Exercise aim ::
All of the data that follows should be given again exactly, without its images.

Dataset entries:
------------------------------------------------

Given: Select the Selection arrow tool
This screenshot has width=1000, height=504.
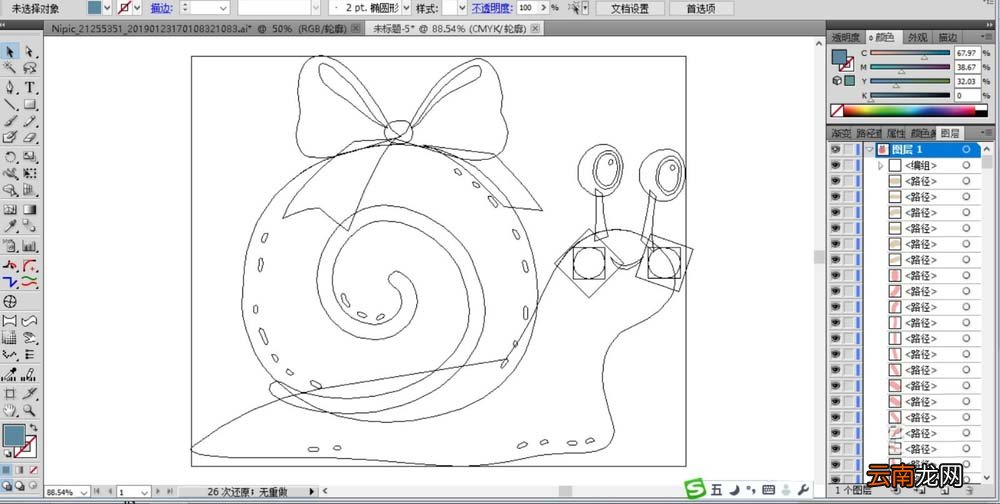Looking at the screenshot, I should [x=10, y=52].
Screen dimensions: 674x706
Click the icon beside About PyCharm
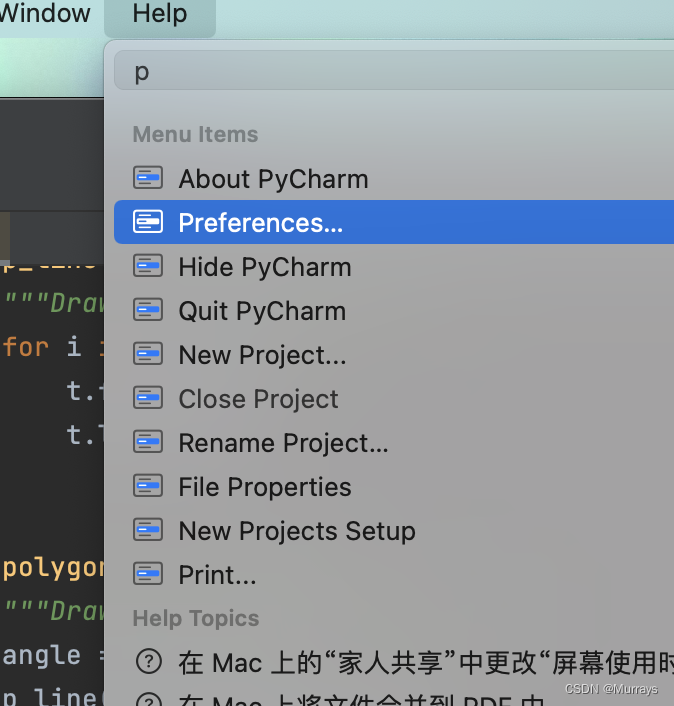pyautogui.click(x=148, y=177)
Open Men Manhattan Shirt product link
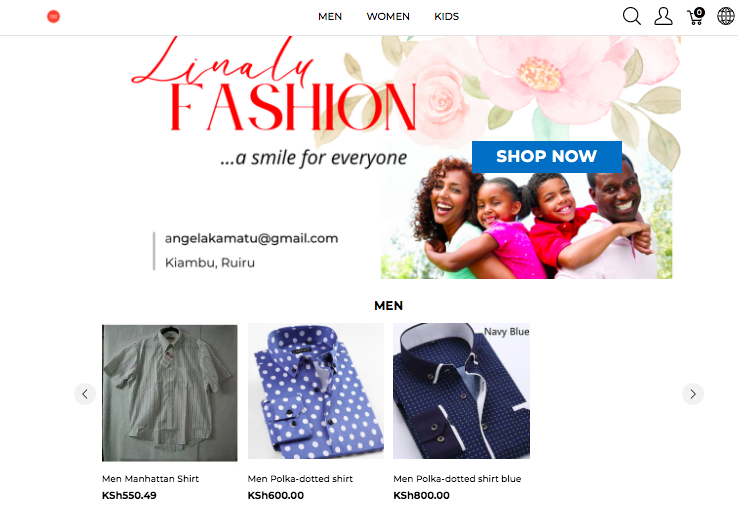The height and width of the screenshot is (510, 738). click(151, 478)
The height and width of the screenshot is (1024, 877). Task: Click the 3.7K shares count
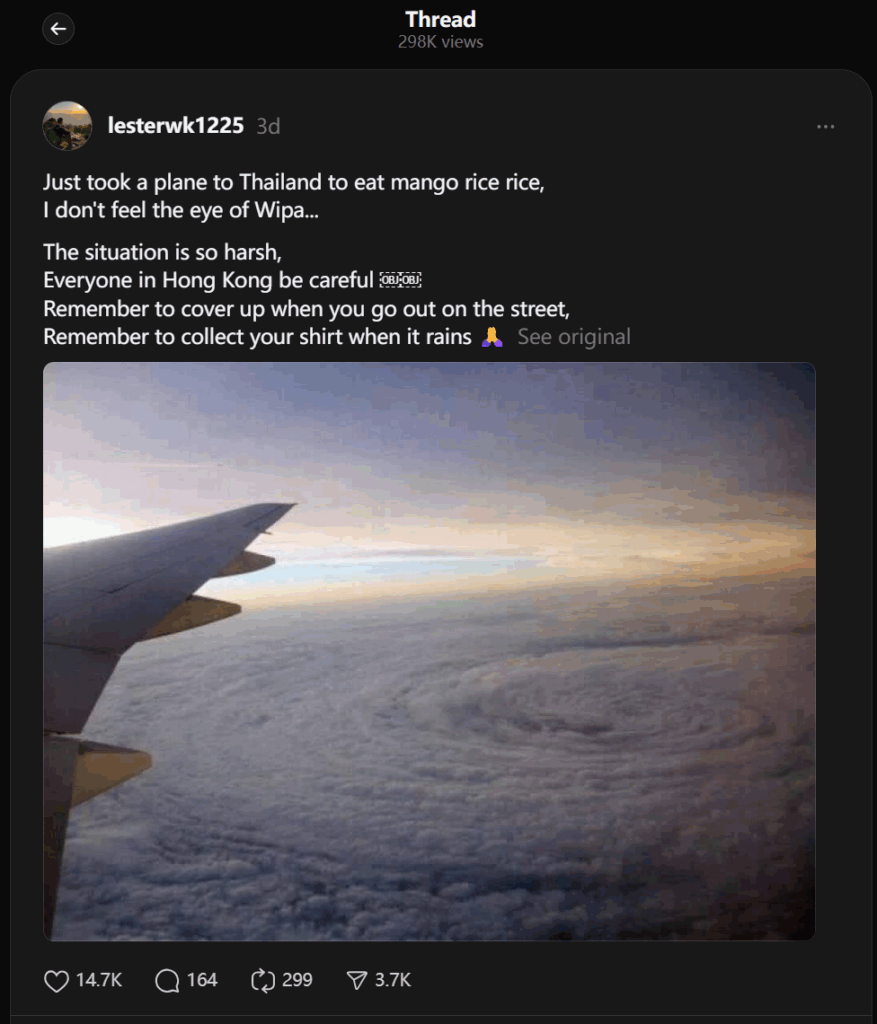[392, 980]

------------------------------------------------

Exercise solution ::
Given: Select the Selection arrow tool
This screenshot has width=1000, height=504.
Looking at the screenshot, I should [x=10, y=52].
Screen dimensions: 674x706
Click the icon beside About PyCharm
pyautogui.click(x=148, y=177)
Open Men Manhattan Shirt product link
The height and width of the screenshot is (510, 738). click(151, 478)
The height and width of the screenshot is (1024, 877). Task: Click the 3.7K shares count
[392, 980]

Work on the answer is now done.